Я смотрел на нее в ужасе. Дед и Герман сжали мне руку – так они обычно говорили, когда это требовалось, «случалось и не такое».
– Я принесла тебе это, – сказала Эсти, протягивая планшет с программой редактирования текста. – Попробуй написать то, что думаешь.
Я взял планшет, сосредоточился и попытался что-нибудь написать. А что, если у меня повреждена не только речь? Смогу ли я отвечать письменно, или от этого тоже придется отказаться?
К счастью, синапсные соединения между мозгом и пальцами сохранились.

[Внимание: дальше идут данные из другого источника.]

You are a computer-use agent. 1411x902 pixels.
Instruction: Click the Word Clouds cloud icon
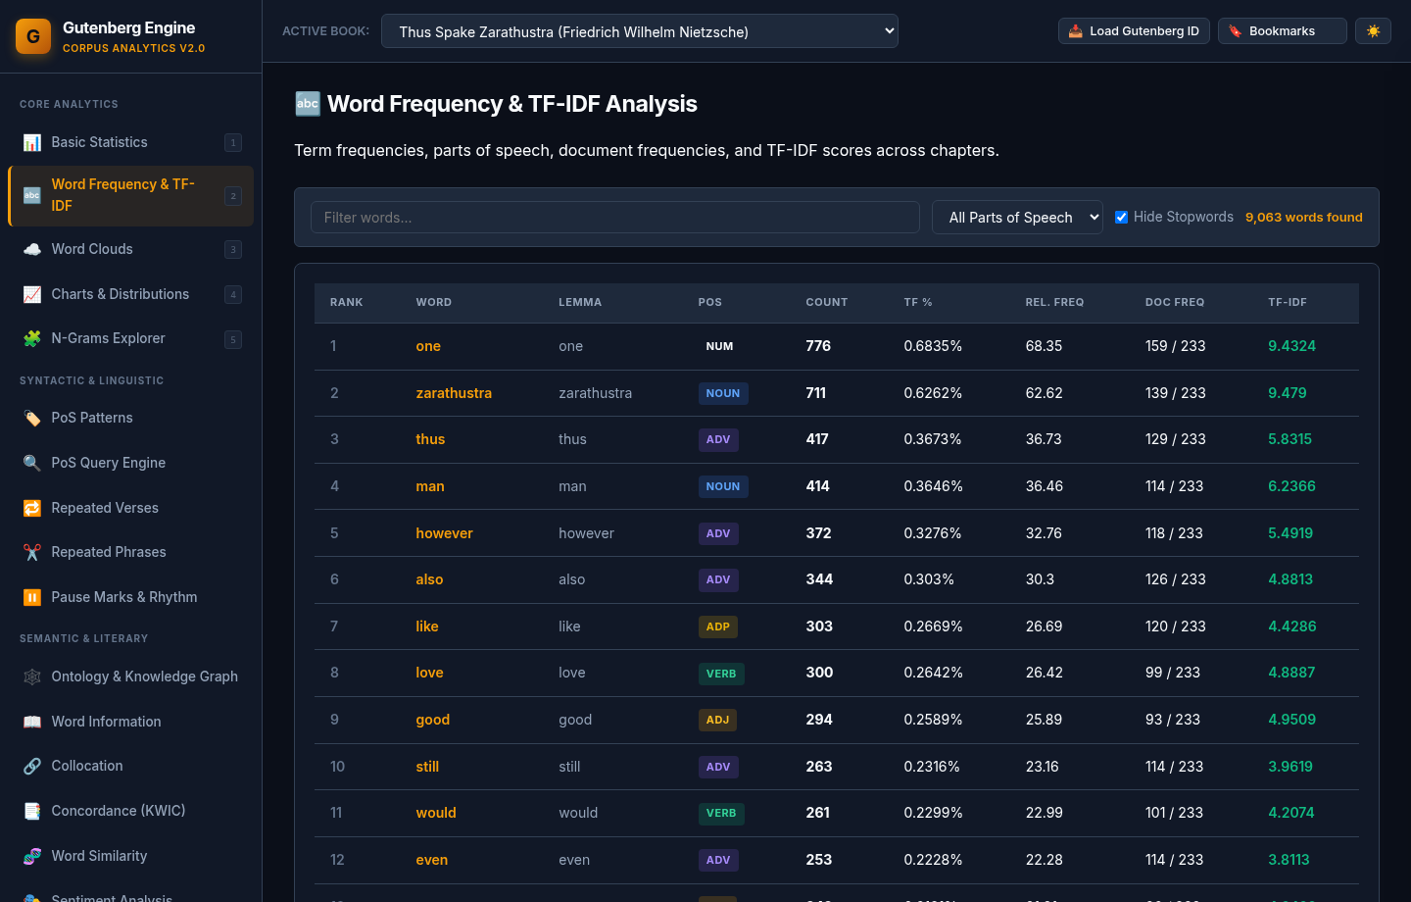coord(32,249)
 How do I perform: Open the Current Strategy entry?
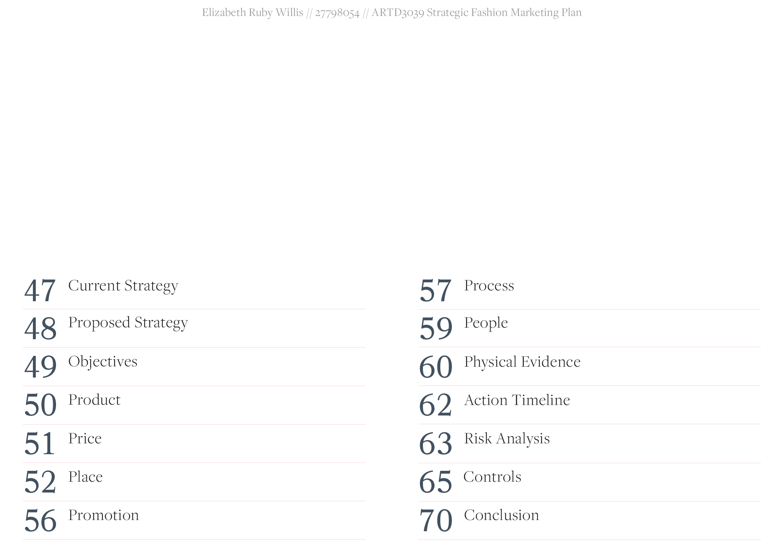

Что с Марио, с близнецами, с Альбой? – написал я и показал планшет Эсти.
– Марио я прострелила голову, увидев, что тот стреляет в тебя. Он умер мгновенно. ДНК слюны, которую мы взяли с конвертов, соответствуют его генетическим данным. В коллекции улик, которую он собрал в Очате, также были найдены его биологические следы. Судья приказал возобновить дела о пожарах в Исаре и хостеле в Памплоне, а также пересмотреть расследование восьми преступлений, из-за которых Тасио попал в тюрьму.
А как Тасио? – написал я.
– Тасио плох, Кракен. Марио похитил его еще восьмого августа, и красный уровень обезвоживания, в котором он пребывал десять дней, сильно на нем сказался. Пару раз он был на грани сбоя в работе всех органов. Игнасио вызвал лучших специалистов в мире, но он в критическом состоянии. Зато сам Игнасио быстро поправился и сейчас вне опасности.
Я взял планшет, взглянул на клавиатуру. Надо было набрать всего пять букв, но это было непросто. Я не знал, не слишком ли я хрупок, чтобы спокойно принять известие о смерти Альбы. Возможно, именно поэтому Эстибалис ничего мне про нее пока не сказала.
– Сынок, хочу чего-нибудь съесть; могу я вас оставить ненадолго? – прервал нас дедушка.
Я кивнул, только сейчас обратив внимание на темные круги у него под глазами. Герман поцеловал меня в лоб, что выглядело весьма мелодраматично, учитывая, что мы были не одни, и отправился вместе с дедушкой. Оба явно потеряли несколько килограммов.
«Боже, что я с ними сделал», – подумал я.
Мы с Эстибалис остались одни.
Сядь рядом, обними меня, – написал я ей.
– Да, конечно. – Она вздохнула и взгромоздилась на узкую больничную койку, улеглась рядом и прильнула ко мне своим маленьким телом. Эсти спасла мне жизнь, и это не просто слова.